Functional outcome, in-hospital healthcare consumption and in-hospital costs for hospitalised traumatic brain injury patients: a Dutch prospective multicentre study.

作者信息

van Dijck Jeroen T J M, Mostert Cassidy Q B, Greeven Alexander P A, Kompanje Erwin J O, Peul Wilco C, de Ruiter Godard C W, Polinder Suzanne

机构信息

Department of Neurosurgery, University Neurosurgical Center Holland, LUMC, HMC & Haga Teaching Hospital, Leiden, The Hague, The Netherlands.

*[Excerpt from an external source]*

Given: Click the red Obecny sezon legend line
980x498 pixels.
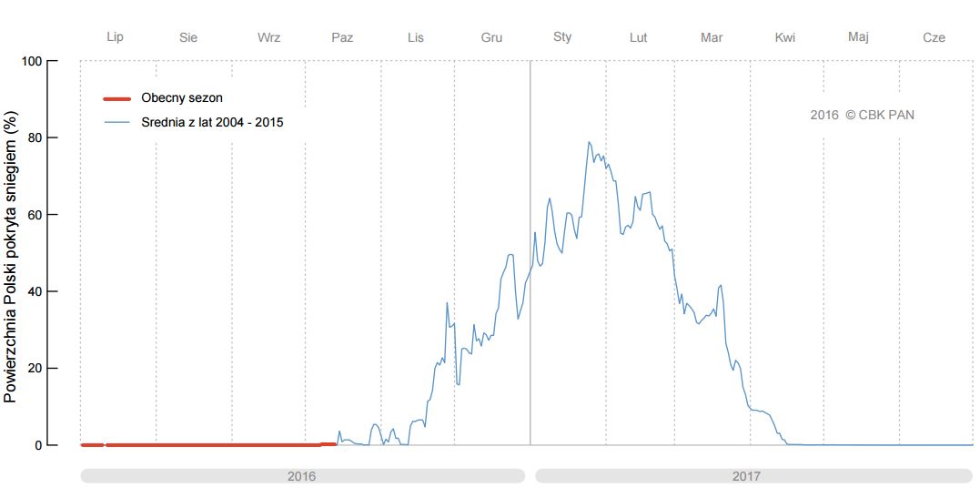Looking at the screenshot, I should point(116,98).
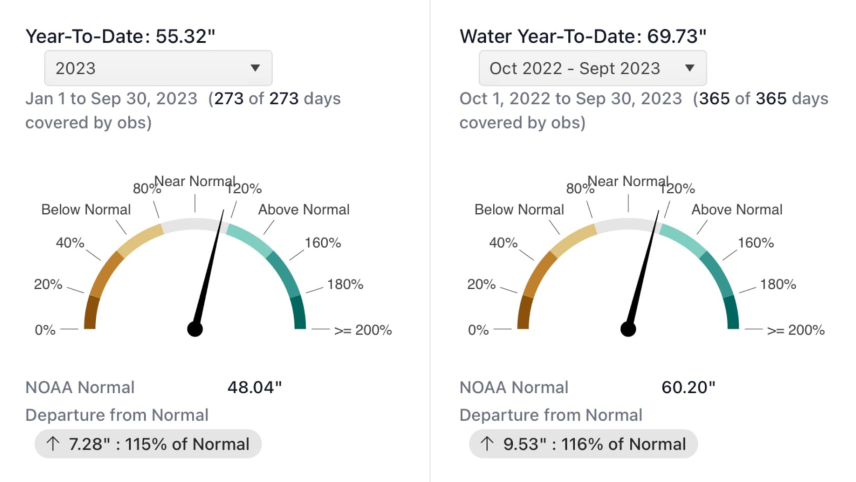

LUMC, Albinusdreef 2, J-11-R-83, 2333 ZA, Leiden, The Netherlands.

出版信息

Acta Neurochir (Wien). 2020 Jul;162(7):1607-1618. doi: 10.1007/s00701-020-04384-9. Epub 2020 May 14.

Abstract

BACKGROUND

The high occurrence and acute and chronic sequelae of traumatic brain injury (TBI) cause major healthcare and socioeconomic challenges. This study aimed to describe outcome, in-hospital healthcare consumption and in-hospital costs of patients with TBI.

METHODS

We used data from hospitalised TBI patients that were included in the prospective observational CENTER-TBI study in three Dutch Level I Trauma Centres from 2015 to 2017. Clinical data was completed with data on in-hospital healthcare consumption and costs. TBI severity was classified using the Glasgow Coma Score (GCS). Patient outcome was measured by in-hospital mortality and Glasgow Outcome Score-Extended (GOSE) at 6 months. In-hospital costs were calculated following the Dutch guidelines for cost calculation.

RESULTS

A total of 486 TBI patients were included. Mean age was 56.1 ± 22.4 years and mean GCS was 12.7 ± 3.8. Six-month mortality (4.2%-66.7%), unfavourable outcome (GOSE ≤ 4) (14.6%-80.4%) and full recovery (GOSE = 8) (32.5%-5.9%) rates varied from patients with mild TBI (GCS13-15) to very severe TBI (GCS3-5). Length of stay (8 ± 13 days) and in-hospital costs (€11,920) were substantial and increased with higher TBI severity, presence of intracranial abnormalities, extracranial injury and surgical intervention. Costs were primarily driven by admission (66%) and surgery (13%).

CONCLUSION

In-hospital mortality and unfavourable outcome rates were rather high, but many patients also achieved full recovery. Hospitalised TBI patients show substantial in-hospital healthcare consumption and costs, even in patients with mild TBI. Because these costs are likely to be an underestimation of the actual total costs, more research is required to investigate the actual costs-effectiveness of TBI care.

摘要

背景

创伤性脑损伤(TBI)的高发生率以及急慢性后遗症给医疗保健和社会经济带来了重大挑战。本研究旨在描述TBI患者的预后、住院期间的医疗保健消耗及住院费用。

方法

我们使用了2015年至2017年在荷兰三家一级创伤中心进行的前瞻性观察性CENTER-TBI研究中纳入的住院TBI患者的数据。临床数据补充了住院医疗保健消耗和费用的数据。使用格拉斯哥昏迷评分(GCS)对TBI严重程度进行分类。通过住院死亡率和6个月时的格拉斯哥预后评分扩展版(GOSE)来衡量患者预后。按照荷兰成本计算指南计算住院费用。

结果

共纳入486例TBI患者。平均年龄为56.1±22.4岁,平均GCS为12.7±3.8。从轻度TBI(GCS13 - 15)到极重度TBI(GCS3 - 5)患者,6个月死亡率(4.2% - 66.7%)、不良预后(GOSE≤4)(14.6% - 80.4%)和完全康复(GOSE = 8)(32.5% - 5.9%)的发生率各不相同。住院时间(8±13天)和住院费用(11,920欧元)较高,且随着TBI严重程度的增加、颅内异常的存在、颅外损伤和手术干预而增加。费用主要由入院(66%)和手术(13%)驱动。

结论

住院死亡率和不良预后率相当高,但许多患者也实现了完全康复。即使是轻度TBI患者,住院TBI患者也表现出大量的住院医疗保健消耗和费用。由于这些费用可能低估了实际总成本,因此需要更多研究来调查TBI护理的实际成本效益。